** STUDY MATERIAL follows **
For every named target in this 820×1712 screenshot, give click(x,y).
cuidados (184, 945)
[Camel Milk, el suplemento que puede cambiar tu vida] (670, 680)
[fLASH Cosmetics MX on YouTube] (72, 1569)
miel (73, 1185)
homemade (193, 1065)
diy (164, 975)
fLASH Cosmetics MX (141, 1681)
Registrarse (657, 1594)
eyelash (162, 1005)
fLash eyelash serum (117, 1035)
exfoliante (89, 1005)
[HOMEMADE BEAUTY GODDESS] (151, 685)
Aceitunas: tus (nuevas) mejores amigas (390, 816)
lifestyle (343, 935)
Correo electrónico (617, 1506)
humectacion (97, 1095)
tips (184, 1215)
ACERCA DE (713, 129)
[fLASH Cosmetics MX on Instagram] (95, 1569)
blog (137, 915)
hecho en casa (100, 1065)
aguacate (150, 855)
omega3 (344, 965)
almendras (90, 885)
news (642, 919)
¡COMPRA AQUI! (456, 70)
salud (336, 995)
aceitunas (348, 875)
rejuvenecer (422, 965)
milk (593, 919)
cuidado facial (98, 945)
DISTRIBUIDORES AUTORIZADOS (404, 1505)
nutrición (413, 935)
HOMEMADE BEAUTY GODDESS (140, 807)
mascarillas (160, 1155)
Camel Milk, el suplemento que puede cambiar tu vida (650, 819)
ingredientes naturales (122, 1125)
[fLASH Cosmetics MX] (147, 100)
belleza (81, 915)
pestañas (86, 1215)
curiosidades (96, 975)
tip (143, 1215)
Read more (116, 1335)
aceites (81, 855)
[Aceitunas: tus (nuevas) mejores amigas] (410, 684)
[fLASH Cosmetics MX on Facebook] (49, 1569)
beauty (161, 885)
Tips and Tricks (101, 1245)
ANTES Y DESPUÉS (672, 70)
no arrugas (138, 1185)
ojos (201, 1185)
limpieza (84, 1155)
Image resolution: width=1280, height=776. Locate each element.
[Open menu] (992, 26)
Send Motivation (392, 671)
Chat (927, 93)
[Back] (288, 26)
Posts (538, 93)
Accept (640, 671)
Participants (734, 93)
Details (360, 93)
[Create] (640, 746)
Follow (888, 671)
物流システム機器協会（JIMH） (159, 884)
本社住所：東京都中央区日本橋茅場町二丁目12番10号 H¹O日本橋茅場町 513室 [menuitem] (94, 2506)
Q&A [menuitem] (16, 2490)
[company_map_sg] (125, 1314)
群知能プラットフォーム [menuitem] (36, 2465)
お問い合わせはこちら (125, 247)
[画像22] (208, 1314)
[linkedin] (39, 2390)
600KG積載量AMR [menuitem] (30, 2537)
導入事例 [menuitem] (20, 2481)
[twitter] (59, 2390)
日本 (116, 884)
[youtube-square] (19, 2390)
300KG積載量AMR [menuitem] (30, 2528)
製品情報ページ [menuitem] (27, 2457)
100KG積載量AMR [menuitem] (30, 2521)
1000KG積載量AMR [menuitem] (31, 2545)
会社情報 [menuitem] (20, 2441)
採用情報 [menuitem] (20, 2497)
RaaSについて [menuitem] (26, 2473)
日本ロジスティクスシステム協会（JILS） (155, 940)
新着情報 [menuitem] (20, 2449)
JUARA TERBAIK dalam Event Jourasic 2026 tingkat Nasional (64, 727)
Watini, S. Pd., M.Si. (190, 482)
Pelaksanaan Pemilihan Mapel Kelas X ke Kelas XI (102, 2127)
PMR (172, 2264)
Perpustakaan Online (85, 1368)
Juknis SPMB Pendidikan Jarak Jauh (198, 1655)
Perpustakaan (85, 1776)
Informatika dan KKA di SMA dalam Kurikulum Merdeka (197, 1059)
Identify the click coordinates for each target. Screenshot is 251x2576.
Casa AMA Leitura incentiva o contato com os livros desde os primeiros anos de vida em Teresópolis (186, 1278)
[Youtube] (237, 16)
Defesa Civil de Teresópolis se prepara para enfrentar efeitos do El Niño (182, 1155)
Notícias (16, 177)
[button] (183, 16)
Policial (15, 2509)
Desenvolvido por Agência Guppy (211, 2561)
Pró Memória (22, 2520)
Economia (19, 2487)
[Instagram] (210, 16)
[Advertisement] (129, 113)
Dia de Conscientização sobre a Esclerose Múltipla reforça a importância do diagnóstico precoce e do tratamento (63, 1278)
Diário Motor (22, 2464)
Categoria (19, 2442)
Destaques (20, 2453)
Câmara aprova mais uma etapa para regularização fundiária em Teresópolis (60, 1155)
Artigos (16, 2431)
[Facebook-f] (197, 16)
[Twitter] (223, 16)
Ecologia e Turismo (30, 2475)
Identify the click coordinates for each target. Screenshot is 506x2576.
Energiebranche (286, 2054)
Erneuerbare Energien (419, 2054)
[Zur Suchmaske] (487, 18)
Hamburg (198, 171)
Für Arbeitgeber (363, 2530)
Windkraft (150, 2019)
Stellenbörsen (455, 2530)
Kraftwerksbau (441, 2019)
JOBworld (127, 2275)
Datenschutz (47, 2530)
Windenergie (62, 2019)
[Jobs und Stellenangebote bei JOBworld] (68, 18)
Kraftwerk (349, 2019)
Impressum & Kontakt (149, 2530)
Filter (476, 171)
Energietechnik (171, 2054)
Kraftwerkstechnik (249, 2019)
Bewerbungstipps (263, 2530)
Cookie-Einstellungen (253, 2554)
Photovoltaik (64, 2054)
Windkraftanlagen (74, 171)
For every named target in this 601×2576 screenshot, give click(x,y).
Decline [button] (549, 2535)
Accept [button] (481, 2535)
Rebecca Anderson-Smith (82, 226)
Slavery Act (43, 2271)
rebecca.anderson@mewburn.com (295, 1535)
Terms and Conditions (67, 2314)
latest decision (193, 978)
** End of STUDY MATERIAL **
> _WORK ITEM_
In the entries above, please find the line with "製品情報ページ [menuitem] (27, 2457)" and the line with "Dia de Conscientização", then write out exactly those two lines and every line between them, and nothing more.

> _EXERCISE OUTPUT_
製品情報ページ [menuitem] (27, 2457)
100KG積載量AMR [menuitem] (30, 2521)
1000KG積載量AMR [menuitem] (31, 2545)
会社情報 [menuitem] (20, 2441)
採用情報 [menuitem] (20, 2497)
RaaSについて [menuitem] (26, 2473)
日本ロジスティクスシステム協会（JILS） (155, 940)
新着情報 [menuitem] (20, 2449)
JUARA TERBAIK dalam Event Jourasic 2026 tingkat Nasional (64, 727)
Watini, S. Pd., M.Si. (190, 482)
Pelaksanaan Pemilihan Mapel Kelas X ke Kelas XI (102, 2127)
PMR (172, 2264)
Perpustakaan Online (85, 1368)
Juknis SPMB Pendidikan Jarak Jauh (198, 1655)
Perpustakaan (85, 1776)
Informatika dan KKA di SMA dalam Kurikulum Merdeka (197, 1059)
Identify the click coordinates for each target. Screenshot is 251x2576.
Casa AMA Leitura incentiva o contato com os livros desde os primeiros anos de vida em Teresópolis (186, 1278)
[Youtube] (237, 16)
Defesa Civil de Teresópolis se prepara para enfrentar efeitos do El Niño (182, 1155)
Notícias (16, 177)
[button] (183, 16)
Policial (15, 2509)
Desenvolvido por Agência Guppy (211, 2561)
Pró Memória (22, 2520)
Economia (19, 2487)
[Instagram] (210, 16)
[Advertisement] (129, 113)
Dia de Conscientização sobre a Esclerose Múltipla reforça a importância do diagnóstico precoce e do tratamento (63, 1278)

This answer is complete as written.